Gayri müslimlere zulüm yapmak da böyledir. Üçyüzellinci günahtaki hadiste, (Üç
kimsenin duâsı muhakkak kabûl olur: Mazlumun, misafirin ve ana babanın) ve
(Kâfir olsa da, mazlumun bed duâsı red edilmez) ve dörtyüzikinci günahtaki
hadiste, (Kâfir olan arkadaşını öldüren de bizden değildir) ve dörtyüzdokuzuncu
günahtaki hadiste, (Günahlar içinde, azâbı en çabuk verilecek olanı, hükümetine
isyân etmektir) buyuruldu. (Zevâcir)den tercüme tamam oldu. Ey müslüman! Allahü
teâlânın rızasına kavuşmağı ve amellerinin kabûl olmasını istiyorsan, yukarıda
bildirilen hadis-i şerifleri kalbine yaz! Müslüman olsun, kâfir olsun, kimsenin
malına, canına, ırzına saldırma! Kimseyi incitme! Herkesin hakkını öde!

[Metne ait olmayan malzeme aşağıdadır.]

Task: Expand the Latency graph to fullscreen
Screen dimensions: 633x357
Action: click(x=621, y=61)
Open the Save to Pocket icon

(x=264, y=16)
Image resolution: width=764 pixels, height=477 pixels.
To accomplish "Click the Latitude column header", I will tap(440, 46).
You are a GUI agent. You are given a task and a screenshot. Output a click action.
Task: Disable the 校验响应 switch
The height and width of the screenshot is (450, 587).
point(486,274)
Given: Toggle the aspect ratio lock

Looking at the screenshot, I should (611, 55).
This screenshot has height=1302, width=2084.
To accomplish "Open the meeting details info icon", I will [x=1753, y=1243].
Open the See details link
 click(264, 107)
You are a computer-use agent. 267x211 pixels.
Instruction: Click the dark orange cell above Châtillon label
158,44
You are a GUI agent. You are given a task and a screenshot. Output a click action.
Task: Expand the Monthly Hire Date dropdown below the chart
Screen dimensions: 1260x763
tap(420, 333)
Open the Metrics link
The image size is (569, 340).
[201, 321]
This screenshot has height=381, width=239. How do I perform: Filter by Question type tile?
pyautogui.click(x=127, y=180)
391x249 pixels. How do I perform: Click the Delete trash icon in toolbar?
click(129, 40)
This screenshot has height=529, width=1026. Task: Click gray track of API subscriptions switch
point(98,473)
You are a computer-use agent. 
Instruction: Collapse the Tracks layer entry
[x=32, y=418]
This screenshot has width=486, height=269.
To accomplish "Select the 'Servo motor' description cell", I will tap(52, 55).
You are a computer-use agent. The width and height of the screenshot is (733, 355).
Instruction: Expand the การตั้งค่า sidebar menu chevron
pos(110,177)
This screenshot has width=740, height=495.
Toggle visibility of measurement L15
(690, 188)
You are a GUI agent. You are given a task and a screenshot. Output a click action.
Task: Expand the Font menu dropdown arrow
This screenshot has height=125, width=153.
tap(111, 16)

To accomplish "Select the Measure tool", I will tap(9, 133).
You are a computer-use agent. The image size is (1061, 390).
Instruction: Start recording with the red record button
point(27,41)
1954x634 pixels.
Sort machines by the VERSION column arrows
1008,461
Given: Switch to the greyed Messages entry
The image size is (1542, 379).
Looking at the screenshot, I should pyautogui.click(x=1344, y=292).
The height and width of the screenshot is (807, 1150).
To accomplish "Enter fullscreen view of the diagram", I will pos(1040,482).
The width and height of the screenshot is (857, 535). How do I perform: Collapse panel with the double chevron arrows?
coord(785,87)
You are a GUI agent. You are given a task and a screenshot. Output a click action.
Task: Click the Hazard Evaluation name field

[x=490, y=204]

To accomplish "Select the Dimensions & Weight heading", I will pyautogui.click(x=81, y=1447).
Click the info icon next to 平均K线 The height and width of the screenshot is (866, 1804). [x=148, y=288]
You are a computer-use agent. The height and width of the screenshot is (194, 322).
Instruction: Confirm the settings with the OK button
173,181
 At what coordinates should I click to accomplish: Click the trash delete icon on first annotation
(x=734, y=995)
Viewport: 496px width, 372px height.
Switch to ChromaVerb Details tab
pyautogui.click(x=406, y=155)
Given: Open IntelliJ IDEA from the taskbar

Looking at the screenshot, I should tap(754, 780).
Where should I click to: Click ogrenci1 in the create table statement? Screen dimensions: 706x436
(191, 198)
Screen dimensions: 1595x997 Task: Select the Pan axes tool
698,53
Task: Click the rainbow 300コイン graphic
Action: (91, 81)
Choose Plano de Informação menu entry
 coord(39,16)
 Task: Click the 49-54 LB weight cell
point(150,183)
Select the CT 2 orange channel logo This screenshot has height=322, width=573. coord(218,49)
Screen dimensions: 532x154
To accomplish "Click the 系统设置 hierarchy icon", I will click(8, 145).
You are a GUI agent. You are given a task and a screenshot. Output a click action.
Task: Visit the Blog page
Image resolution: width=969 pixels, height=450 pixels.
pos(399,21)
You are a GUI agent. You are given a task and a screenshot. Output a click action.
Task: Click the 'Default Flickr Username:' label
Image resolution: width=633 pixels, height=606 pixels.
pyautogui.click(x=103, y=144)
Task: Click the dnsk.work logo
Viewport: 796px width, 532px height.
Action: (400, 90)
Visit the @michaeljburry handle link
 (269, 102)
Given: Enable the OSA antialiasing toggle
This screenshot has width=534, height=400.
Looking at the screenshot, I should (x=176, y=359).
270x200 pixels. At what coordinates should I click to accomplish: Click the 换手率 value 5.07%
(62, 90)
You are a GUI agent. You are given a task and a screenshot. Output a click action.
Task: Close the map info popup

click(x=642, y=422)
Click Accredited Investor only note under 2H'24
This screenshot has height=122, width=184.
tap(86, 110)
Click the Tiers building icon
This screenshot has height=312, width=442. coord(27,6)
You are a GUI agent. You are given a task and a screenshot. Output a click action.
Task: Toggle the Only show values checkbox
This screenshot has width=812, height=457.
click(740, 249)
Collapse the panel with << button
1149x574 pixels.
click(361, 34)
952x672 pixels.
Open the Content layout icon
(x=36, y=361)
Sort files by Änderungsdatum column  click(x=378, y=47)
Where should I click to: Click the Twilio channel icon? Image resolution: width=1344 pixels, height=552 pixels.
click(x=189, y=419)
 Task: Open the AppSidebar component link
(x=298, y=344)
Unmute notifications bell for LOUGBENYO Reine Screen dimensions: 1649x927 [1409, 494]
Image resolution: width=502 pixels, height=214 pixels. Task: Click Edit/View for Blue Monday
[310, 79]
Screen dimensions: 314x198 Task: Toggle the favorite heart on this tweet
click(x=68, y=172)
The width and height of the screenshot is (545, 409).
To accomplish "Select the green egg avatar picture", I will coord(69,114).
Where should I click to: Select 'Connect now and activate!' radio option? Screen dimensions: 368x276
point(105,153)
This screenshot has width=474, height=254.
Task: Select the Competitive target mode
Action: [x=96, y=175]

Boşadığı kadına mehr parasını ödemesi de kul hakkıdır. Ödemezse, dünyada ve
âhırette cezâsı çok şiddetlidir. Kul hakkının en önemlisi ve azâbı en çok olanı
akrabâsına ve emri altında olanlara din bilgisi öğretmeyi terk etmektir.
Onların ve bütün insanların din bilgisi öğrenmelerine ve ibâdetlerini
yapmalarına, işkence ederek veya aldatarak mani olanın kâfir olduğu, islâm
düşmanı olduğu anlaşılır. Bid’at sahiplerinin, mezhepsizlerin, sözleri ile,
yazıları ile Ehl-i sünnet bilgilerini değiştirmeleri, dîni, îmanı bozmaları da
böyledir. Hükümete, kanûnlara karşı gelme. Vergilerini öde. Hükümet zâlim,
fâsık olsa bile, hükümete isyân etmenin günah olduğu, (Berîka)da yazılıdır.
Dâr-ül-harbde, yâni kâfir memleketlerinde de, kanûnlara, emirlere karşı gelme!
Fitne çıkarma! İslâma saldıranlarla ve bid’at sahipleri ile ve mezhepsizlerle
arkadaşlık etme! Onların kitaplarını, gazetelerini okuma! Radyolarını,
televizyonlarını evine sokma! Sözünü dinleyenlere, (Emr-i mâruf) yap! Yâni,
güler yüzle, tatlı dil ile nasihat eyle! Kimse ile münâkaşa etme! Güzel ahlâkın
ile, islâm dîninin şânını, şerefini herkese göster!
İbni Âbidîn, birinci ciltte diyor ki, (Sev’eteyn, yâni
kubul ve dübür, dört mezhepte de galîz yâni kaba avrettir. Bunları örtmek
sözbirliği ile farzdır. Örtmeye önem vermiyen kâfir olur. Dizi açık olan
erkeğe, bunu örtmesi için, Emr-i mâruf yapılır. Yâni, tatlı sözle nasihat
edilir. İnâd ederse, susulur. Uylukları açık olan inat ederse, sert söylenir.
Sev’eteyni açık olan, inat ederse, hâkime söyleyerek, zor ile [döğerek, habs ederek]
örttürülür. Başka erkeğin avret yerine bakmanın günahı da bu sıra ile artar.)
Kadınların, ellerinden ve yüzlerinden başka, bütün vücûdlarını, bacaklarını,
kollarını, saçlarını yabancı erkeklere ve kâfir kadınlara göstermemeleri dört
mezhepte de farzdır. Şâfi’îde, yüzlerini de göstermemeleri farzdır. Kendileri
ve babaları veya kocaları buna önem vermezse, kâfir olurlar. Oğlanların,
baldırları, bacakları açık, kızların da, başları, kolları açık top oynamaları
ve bunları seyr etmek, büyük günahtır. Müslüman, serbest zamanlarını oyun ile,
faydasız şeylerle ziyân etmemeli, ilim öğrenmekle, namaz kılmakla
kıymetlendirmelidir. (Kimyâ-i saadet)de diyor ki, (Kadınların, kızların, başı,
saçı, kolları, bacakları açık sokağa çıkmaları haram olduğu gibi, ince, süslü,
dar, hoş kokulu elbise ile örtülü çıkmaları da haramdır. Böyle çıkmalarına izin
veren, râzı olan, beğenen anası, babası, zevci ve kardeşi de, onun günahına ve
azâbına ortak olurlar.) Yâni, Cehennemde birlikte yanacaklardır. Eğer tevbe
ederlerse, affolunur, yakılmazlar. Allahü teâlâ tevbe edenleri sever.